## [EXERCISE]
Every entry below should be written out exactly, and no image should appear.

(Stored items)
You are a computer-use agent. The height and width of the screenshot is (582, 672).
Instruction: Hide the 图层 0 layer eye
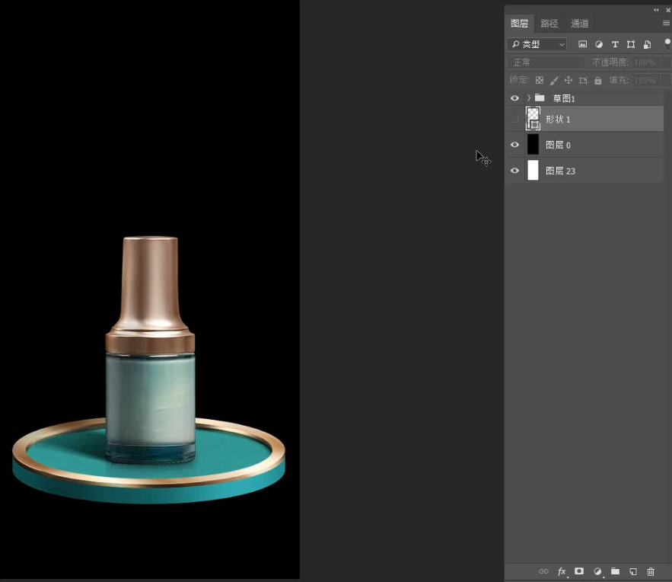[x=515, y=145]
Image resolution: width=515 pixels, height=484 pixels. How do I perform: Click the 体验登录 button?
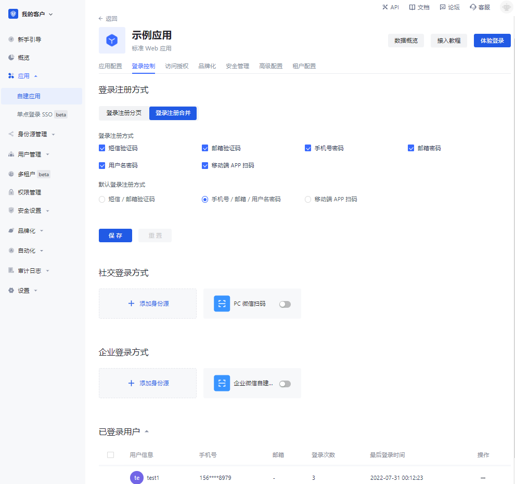coord(492,41)
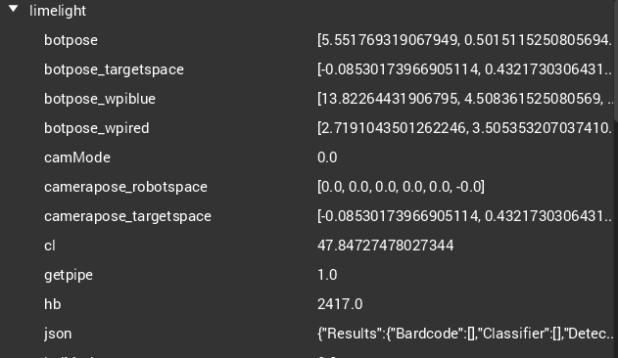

## [RESULT FOR THIS TASK]
You are a computer-use agent. The height and width of the screenshot is (582, 672).
Instruction: Hide the 图层 0 layer eye
[x=515, y=145]
Image resolution: width=515 pixels, height=484 pixels. How do I perform: Click the 体验登录 button?
coord(492,41)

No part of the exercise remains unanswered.